Objective Response Rate (ORR)

The ORR is defined as the percentage of participants who achieve a confirmed Complete Response (CR) or Partial Response (PR). Efficacy will be evaluated by the investigator according to Response Evaluation Criteria in Solid Tumors (RECIST) version 1.1.

Time frame: From baseline until disease progression or loss of clinical benefit, assessed approximately every 6 to 9 weeks, up to 2 years.

Secondary Outcomes

Progression-Free Survival (PFS)

Defined as the time from the first date of study treatment to the date of first documented disease progression per RECIST v1.1 or death from any cause, whichever occurs first.

Time frame: From baseline up to approximately 2 years.

Overall Survival (OS)

Defined as the time from the first date of study treatment to the date of death from any cause.

Time frame: From baseline up to approximately 3 years.

Disease Control Rate (DCR)

Defined as the percentage of participants who achieve a confirmed Complete Response (CR), Partial Response (PR), or Stable Disease (SD) maintained for a specified minimum duration, according to RECIST v1.1.

Time frame: From baseline until disease progression, assessed approximately every 6 to 9 weeks, up to 2 years.

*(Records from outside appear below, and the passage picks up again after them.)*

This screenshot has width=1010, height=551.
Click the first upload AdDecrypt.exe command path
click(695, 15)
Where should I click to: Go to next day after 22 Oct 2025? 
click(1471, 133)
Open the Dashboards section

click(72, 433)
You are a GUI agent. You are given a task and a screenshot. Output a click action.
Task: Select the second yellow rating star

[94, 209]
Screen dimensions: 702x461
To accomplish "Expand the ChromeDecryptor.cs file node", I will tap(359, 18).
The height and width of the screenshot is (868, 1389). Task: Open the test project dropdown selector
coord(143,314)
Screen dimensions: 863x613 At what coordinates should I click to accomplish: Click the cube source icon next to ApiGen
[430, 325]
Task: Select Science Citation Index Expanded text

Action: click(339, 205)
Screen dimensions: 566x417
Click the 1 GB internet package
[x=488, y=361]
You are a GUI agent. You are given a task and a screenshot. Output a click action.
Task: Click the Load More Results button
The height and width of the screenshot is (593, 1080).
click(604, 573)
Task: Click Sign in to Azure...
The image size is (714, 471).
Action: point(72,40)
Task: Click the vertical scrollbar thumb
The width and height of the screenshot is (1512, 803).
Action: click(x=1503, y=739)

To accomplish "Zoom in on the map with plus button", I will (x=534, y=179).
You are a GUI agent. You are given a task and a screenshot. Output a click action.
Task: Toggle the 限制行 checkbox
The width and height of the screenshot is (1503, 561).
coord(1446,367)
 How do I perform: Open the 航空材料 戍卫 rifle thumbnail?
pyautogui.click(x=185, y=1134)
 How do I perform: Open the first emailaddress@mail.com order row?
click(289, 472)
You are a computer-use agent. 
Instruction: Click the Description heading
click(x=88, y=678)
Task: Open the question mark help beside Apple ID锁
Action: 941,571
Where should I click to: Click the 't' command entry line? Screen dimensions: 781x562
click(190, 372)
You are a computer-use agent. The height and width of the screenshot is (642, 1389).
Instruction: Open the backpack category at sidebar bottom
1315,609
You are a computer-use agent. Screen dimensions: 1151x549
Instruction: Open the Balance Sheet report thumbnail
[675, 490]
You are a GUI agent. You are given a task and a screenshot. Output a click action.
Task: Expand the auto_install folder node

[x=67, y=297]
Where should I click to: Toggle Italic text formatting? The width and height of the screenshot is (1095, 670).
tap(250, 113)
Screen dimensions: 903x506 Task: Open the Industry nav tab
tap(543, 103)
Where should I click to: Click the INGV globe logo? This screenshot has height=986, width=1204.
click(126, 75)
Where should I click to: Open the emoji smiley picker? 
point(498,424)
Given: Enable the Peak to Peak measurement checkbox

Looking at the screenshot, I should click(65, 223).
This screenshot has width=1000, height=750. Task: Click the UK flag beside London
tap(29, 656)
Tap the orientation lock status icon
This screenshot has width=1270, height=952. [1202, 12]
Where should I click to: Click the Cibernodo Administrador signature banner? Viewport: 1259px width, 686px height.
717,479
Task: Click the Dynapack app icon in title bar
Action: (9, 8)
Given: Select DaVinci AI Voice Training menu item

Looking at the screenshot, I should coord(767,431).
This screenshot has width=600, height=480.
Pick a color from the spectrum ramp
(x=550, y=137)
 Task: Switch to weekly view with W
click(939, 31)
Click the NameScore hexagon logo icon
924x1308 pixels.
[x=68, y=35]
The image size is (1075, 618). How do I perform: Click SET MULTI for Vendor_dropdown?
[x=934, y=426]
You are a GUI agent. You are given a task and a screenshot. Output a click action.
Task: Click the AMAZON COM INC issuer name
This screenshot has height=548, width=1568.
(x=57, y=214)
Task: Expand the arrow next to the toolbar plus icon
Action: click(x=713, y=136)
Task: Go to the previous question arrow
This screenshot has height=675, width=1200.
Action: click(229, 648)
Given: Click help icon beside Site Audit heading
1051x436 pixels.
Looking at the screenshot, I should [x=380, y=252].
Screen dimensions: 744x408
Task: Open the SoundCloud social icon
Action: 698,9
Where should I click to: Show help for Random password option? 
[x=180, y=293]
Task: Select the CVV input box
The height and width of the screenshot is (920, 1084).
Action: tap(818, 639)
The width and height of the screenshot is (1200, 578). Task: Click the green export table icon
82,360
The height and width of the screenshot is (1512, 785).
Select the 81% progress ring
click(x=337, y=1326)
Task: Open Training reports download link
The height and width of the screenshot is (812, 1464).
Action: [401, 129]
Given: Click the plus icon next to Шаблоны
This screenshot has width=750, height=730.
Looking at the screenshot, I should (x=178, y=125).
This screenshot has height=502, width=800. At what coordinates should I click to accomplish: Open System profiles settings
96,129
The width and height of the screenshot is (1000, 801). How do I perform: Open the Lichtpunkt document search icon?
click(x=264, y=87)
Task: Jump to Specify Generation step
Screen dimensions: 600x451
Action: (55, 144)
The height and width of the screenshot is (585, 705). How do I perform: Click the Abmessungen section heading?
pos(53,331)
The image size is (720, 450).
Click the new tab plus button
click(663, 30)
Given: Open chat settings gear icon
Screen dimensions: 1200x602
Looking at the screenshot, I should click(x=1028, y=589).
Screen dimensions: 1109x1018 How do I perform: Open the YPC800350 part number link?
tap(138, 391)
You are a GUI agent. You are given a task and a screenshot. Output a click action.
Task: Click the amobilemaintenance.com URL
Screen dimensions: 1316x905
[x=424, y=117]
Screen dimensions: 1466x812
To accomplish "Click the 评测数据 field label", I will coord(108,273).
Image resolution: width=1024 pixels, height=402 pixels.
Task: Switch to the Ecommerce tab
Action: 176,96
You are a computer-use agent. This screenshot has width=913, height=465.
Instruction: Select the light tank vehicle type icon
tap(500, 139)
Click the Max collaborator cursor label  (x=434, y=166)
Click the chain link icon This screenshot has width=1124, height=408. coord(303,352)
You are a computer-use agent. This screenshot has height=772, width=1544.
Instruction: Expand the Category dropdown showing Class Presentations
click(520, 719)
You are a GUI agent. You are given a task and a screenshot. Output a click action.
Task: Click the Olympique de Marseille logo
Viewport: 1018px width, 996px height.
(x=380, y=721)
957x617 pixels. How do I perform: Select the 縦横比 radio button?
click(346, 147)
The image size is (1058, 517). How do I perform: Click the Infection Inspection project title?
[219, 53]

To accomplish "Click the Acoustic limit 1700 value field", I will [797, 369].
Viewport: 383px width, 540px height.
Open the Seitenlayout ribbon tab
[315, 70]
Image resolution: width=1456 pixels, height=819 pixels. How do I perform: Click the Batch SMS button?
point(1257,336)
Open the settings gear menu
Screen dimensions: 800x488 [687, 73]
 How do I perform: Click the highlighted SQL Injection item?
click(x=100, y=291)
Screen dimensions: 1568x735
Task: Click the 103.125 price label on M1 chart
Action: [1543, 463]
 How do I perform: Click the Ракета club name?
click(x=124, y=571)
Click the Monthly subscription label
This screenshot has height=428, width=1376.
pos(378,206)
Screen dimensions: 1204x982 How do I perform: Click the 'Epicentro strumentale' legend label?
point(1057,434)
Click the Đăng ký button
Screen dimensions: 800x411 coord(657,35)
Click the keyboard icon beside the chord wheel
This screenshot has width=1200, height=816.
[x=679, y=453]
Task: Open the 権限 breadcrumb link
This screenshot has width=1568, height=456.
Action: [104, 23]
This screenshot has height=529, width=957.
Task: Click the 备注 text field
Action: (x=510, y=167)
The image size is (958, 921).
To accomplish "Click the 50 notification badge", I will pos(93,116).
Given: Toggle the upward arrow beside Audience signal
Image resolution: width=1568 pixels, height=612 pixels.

Duration of Response (DoR)

Defined as the time from the first documentation of objective response (CR or PR) to the first documentation of disease progression or death from any cause.

Time frame: From date of first response up to approximately 2 years.

Safety (Adverse Events)

Number of participants with treatment-related adverse events as assessed by the National Cancer Institute Common Terminology Criteria for Adverse Events (NCI CTCAE) version 5.0.

Time frame: From the first dose of study treatment through 30 days after the last dose.

Surgical Conversion Rate

The percentage of participants with initially unresectable disease who undergo successful surgical resection (R0 resection) following study treatment.